Nº 1.692 – 4 de Diciembre de 2016
Cada ser humano es un mundo. Por tanto, hemos de respetar a todo ser humano que encontremos en el camino de la vida.
Recordemos que el camino de la vida no es sólo nuestro camino, sino también el camino de los otros.
Son tantas las diferencias entre los seres humanos cuantos habitantes contiene el planeta.
Y, sin embargo, los puntos de afinidad entre los humanos son los que nos convierten precisamente en seres humanos.
Sin embargo, las diferencias en ideas, en comportamiento, en convicciones, en lenguajes, en cultura, en trabajo, en historia, son inmensas.
Todo ello compone un enorme mosaico de riqueza, de misterio, de diversidad.
Este pluralismo universal es parte de la inescrutable y multiforme gracia de Dios nuestro Creador.
Es una de las más bellas realidades de la vida humana y de la totalidad de nuestra tierra.
Es también la manera preciosa en la que Dios nos enseña a conocernos a nosotros mismos a través de los otros.
Y no sólo eso, sino también la forma en que Dios quiere enseñarnos que cada corazón, compartiendo los rasgos de humanidad esenciales, encierra dentro de sí una distinción, un misterio, un secreto, una historia irrepetible.
Dios no clona, no se repite, sino que lleva su capacidad creadora hasta sus últimas consecuencias, es decir, hasta cumplir su anhelo de ser todo en todos.

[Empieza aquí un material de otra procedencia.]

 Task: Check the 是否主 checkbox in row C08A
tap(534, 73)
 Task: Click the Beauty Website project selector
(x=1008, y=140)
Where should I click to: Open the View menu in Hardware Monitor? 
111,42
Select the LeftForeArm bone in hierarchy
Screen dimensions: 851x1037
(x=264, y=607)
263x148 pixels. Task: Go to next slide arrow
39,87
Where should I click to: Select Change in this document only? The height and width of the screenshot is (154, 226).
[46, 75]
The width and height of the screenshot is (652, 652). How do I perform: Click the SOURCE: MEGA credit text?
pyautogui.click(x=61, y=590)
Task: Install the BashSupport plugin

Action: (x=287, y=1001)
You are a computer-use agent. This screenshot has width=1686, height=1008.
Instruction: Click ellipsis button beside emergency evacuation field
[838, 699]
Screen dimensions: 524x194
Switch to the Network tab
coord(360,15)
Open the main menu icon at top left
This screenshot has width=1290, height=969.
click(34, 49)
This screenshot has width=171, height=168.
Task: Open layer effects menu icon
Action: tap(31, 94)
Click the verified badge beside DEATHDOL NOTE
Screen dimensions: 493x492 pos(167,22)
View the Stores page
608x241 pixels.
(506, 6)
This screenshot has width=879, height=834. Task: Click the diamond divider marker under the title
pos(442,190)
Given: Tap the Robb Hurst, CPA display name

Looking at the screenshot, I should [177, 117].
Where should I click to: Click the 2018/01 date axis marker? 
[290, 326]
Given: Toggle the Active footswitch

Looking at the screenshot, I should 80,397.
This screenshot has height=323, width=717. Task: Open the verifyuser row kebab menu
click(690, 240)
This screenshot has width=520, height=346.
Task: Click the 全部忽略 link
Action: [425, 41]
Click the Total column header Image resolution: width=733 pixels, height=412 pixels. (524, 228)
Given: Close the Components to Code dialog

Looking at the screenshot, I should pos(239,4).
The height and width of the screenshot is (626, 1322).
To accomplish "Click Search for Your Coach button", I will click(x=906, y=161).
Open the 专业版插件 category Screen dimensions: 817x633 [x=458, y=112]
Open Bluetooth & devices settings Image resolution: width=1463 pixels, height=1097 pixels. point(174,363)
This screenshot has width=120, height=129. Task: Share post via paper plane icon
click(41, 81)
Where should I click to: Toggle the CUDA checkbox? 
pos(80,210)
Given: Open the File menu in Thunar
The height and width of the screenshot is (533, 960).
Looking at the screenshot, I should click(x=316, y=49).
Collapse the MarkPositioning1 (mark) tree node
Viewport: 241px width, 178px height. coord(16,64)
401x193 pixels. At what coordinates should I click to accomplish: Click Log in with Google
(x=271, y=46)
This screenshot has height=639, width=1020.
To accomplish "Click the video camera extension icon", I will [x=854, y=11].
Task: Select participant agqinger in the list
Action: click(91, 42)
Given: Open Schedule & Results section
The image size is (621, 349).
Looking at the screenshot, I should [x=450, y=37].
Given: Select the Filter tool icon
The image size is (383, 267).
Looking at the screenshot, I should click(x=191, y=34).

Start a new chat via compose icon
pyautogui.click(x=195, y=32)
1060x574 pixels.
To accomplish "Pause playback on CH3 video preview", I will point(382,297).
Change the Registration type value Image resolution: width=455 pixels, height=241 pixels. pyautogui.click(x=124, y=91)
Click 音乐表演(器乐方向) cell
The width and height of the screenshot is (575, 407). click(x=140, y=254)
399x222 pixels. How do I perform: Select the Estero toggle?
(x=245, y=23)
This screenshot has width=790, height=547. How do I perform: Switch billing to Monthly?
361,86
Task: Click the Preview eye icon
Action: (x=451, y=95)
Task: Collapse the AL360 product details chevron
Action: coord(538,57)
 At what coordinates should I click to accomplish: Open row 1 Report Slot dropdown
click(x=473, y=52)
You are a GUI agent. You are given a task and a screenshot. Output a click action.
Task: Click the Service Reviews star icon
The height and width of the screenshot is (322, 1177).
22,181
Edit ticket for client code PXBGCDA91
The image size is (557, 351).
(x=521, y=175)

No temamos ante lo diferente a causa de sus elementos distintivos, sino gocémonos ante la realidad ineludible de la biodiversidad, no sólo en la naturaleza, sino principalmente en los corazones de los seres humanos, nuestro congéneres.
Por eso es que lo que somos y lo que son los demás es obra de construcción que no podemos destruir, sino respetar.
Mucho amor. Joaquín Yebra, pastor.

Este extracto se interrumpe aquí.